The current Missouri delegation to the U.S. House of Representatives consists of six Republicans and two Democrats.
The next step in the process is for the House to consider the Senate plan. It is unclear if both chambers will be able to iron out their differences. The House previously passed their own plan in January, which failed in the Senate.
Conservatives have been pushing for an aggressive plan which would change Missouri’s U.S. House delegation to a 7-1 in GOP’s majority instead of the current makeup. That idea was hotly debated but was ultimately discarded. That plan also failed in a Senate floor vote 24-8 in February.
The Senate debated both the House map again and the conservatives plan on Thursday, before passing their own which keeps the current partisan makeup of Missouri’s eight congressional districts the same.
Secretary of State Jay Ashcroft and members of the Senate conservative caucus previously blasted the House map and other plans that differed from a 7-1 GOP U.S. House majority plan. “It is the Pelosi map. It is the RINO map,” State Senator Bob Onder (R-Lake St. Louis) previously said. “It is the sellout map. It is the bought-and-paid-for map. It is the insider Jeff City swamp map intent on giving away one to two congressional seats to Nancy Pelosi and the congressional Democrats.”
Ashcroft referred to legal concerns over a 7-1 map as “balderdash”.
The House plan that the Senate previously filibustered kept the same status quo that the Senate-passed plan does in terms of partisan makeup, setting the state up to have six GOP seats and two Democrat seats. The difference between the two plans is that the lines are drawn in a different way. The end result will likely be the same.
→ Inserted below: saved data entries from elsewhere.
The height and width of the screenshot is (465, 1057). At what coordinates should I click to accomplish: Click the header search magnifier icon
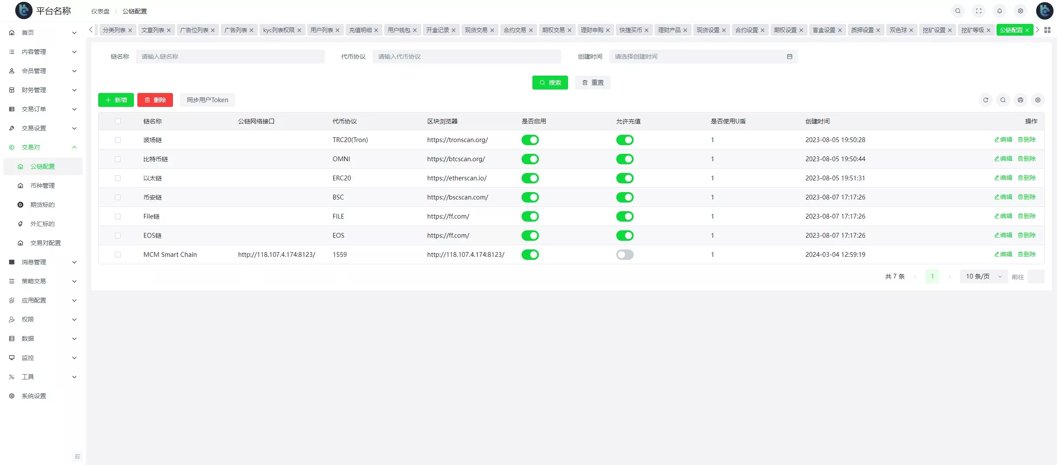tap(957, 11)
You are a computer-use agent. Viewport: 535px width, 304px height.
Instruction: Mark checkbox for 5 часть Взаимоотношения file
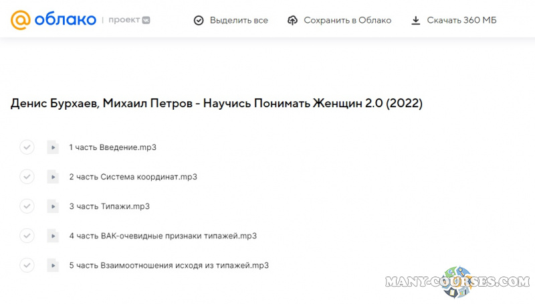tap(27, 265)
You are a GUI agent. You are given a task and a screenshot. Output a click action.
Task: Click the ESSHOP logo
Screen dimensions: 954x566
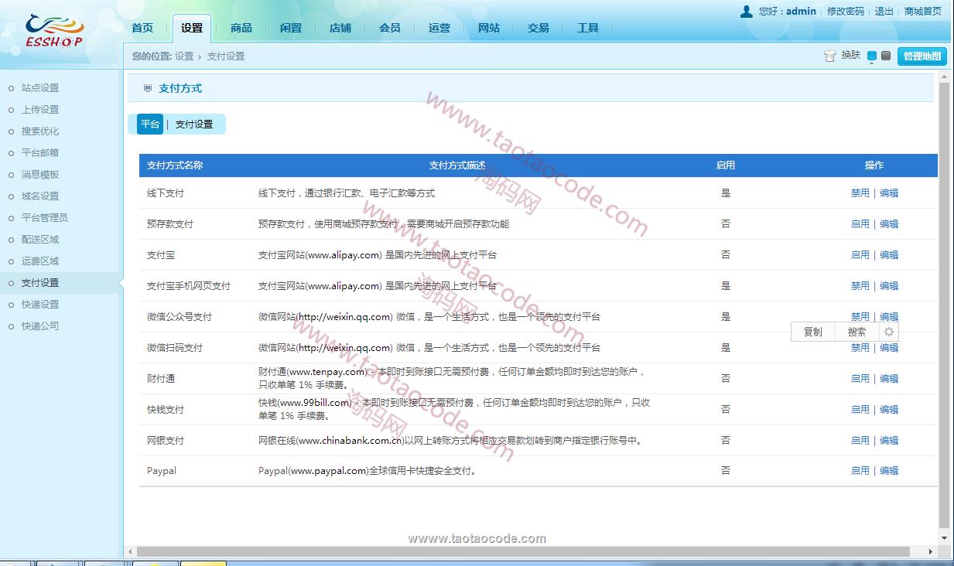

Former governor and current U.S. Senate candidate Eric Greitens has also pushed for the 7-1 map.
Governor Mike Parson has previously indicated that he’d be willing to sign either a 6-2 or a 7-1 map.
The Senate-passed plan contains an emergency clause with an immediate effective date if the plan passes the state House and is signed into law by Governor Parson.
The filing deadline for federal candidates in Missouri primaries is March 29, 2022. The primaries are scheduled to take place on August 2.
Republicans control both the state legislature and the governor’s mansion, meaning that they have total control of the redistricting process in Missouri. However, the state House and the state Senate have been unable to come to an agreement thus far.
Missouri is one of four states that have yet to complete their congressional redistricting process. The other states are Florida, Louisiana, and New Hampshire.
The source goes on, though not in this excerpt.